Stored items
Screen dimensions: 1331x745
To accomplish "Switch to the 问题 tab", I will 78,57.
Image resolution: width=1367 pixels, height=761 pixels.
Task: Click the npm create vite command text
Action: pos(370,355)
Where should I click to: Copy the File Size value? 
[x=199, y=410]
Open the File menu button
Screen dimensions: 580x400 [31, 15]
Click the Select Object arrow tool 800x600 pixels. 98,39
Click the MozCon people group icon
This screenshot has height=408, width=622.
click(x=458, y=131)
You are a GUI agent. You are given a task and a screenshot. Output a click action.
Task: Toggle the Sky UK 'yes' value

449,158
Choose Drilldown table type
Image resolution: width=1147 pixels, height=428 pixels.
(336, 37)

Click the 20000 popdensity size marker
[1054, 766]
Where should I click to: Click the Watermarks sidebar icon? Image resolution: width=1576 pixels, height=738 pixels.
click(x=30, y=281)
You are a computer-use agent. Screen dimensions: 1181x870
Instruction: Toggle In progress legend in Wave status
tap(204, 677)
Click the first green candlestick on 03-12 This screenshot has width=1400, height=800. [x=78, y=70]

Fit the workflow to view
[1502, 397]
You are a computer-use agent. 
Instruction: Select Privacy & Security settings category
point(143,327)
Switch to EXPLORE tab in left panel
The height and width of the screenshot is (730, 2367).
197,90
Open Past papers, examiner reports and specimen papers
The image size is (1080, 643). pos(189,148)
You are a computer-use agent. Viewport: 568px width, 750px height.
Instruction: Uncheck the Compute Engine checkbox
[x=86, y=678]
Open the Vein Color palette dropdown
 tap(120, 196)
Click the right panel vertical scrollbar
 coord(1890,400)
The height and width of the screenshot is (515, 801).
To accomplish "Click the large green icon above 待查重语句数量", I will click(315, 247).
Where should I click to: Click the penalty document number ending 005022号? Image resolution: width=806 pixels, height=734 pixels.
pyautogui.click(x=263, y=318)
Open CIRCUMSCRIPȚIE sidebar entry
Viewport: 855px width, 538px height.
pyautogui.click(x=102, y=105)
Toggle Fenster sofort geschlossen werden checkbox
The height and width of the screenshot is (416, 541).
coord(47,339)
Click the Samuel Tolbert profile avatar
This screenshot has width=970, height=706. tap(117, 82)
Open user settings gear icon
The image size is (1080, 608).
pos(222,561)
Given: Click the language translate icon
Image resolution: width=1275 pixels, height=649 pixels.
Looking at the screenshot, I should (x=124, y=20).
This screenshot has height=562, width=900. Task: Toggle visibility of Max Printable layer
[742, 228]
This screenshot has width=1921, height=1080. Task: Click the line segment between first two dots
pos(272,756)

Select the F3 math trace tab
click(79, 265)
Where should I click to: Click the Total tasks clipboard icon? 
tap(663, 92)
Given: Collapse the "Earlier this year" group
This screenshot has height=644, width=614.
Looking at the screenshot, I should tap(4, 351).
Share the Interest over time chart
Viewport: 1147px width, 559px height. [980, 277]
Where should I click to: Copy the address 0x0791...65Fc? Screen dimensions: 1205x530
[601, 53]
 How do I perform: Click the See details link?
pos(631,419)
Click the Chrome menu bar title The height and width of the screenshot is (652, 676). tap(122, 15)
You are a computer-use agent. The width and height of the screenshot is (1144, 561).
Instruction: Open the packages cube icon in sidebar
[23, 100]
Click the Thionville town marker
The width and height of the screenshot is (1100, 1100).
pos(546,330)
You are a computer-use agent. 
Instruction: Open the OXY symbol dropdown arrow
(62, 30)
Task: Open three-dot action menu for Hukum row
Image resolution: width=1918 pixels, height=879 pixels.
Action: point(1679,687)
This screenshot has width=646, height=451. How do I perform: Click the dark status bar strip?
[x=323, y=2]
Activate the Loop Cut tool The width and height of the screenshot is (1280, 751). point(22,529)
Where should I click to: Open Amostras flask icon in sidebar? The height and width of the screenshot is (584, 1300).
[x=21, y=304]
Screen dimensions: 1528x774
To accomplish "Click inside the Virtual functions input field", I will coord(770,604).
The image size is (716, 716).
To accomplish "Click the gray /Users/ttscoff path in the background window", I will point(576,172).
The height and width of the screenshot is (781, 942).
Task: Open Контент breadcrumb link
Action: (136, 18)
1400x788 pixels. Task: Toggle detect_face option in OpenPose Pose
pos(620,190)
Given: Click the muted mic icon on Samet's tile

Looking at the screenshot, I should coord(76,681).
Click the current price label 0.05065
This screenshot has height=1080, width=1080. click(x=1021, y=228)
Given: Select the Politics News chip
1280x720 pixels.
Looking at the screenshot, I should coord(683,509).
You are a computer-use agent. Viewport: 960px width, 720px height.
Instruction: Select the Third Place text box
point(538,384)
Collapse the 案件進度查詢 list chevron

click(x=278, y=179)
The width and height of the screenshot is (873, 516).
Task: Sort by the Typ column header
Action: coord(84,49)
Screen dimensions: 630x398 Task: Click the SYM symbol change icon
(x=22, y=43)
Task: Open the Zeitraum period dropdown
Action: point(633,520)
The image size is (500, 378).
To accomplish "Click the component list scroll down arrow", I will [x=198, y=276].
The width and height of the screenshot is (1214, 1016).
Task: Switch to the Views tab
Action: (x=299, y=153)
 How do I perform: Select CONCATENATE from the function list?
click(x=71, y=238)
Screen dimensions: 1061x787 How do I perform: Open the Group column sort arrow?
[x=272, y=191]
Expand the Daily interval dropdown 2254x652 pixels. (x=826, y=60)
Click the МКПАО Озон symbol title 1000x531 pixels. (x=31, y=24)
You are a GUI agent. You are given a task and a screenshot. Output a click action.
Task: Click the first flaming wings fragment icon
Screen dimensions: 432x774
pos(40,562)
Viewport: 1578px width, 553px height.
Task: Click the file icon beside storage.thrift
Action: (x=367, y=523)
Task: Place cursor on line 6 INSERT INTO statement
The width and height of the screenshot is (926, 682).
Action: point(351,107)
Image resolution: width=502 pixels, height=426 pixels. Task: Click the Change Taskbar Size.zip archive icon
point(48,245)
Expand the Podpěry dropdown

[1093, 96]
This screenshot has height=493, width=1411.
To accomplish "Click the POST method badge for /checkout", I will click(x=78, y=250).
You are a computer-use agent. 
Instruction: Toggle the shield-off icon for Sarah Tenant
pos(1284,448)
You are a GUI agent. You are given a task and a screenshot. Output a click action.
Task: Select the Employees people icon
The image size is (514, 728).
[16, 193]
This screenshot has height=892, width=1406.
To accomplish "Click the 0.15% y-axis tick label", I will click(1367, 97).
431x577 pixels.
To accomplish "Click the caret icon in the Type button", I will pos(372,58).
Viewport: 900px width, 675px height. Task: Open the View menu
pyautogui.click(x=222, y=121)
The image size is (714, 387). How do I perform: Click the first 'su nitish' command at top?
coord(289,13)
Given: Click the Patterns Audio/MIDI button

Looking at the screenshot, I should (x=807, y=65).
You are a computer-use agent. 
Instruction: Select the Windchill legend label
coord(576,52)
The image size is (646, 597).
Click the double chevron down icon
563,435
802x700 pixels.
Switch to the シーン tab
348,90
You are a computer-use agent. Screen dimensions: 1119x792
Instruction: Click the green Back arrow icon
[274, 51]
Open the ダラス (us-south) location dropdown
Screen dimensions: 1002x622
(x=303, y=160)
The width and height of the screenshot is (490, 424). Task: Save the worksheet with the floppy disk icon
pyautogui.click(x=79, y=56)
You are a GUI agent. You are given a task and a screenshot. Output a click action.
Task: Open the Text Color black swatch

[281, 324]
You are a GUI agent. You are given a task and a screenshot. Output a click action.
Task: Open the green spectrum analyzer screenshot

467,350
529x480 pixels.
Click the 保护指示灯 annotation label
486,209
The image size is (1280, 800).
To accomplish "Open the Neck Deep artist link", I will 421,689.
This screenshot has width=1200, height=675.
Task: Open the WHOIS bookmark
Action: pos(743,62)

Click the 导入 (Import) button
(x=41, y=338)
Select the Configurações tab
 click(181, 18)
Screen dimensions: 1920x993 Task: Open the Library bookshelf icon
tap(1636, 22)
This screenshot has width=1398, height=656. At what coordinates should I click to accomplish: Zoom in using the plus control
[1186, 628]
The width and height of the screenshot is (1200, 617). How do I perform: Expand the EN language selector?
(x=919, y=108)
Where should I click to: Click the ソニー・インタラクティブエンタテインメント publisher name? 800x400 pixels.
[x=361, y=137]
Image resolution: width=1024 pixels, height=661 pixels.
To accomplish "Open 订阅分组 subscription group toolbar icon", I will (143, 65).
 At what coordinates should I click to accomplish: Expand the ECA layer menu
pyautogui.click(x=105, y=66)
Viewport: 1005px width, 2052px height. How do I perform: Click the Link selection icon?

**Exercise goal**
Determine how many lines of the data above contain the string "title", and give the result with nothing else.

**Written answer**
2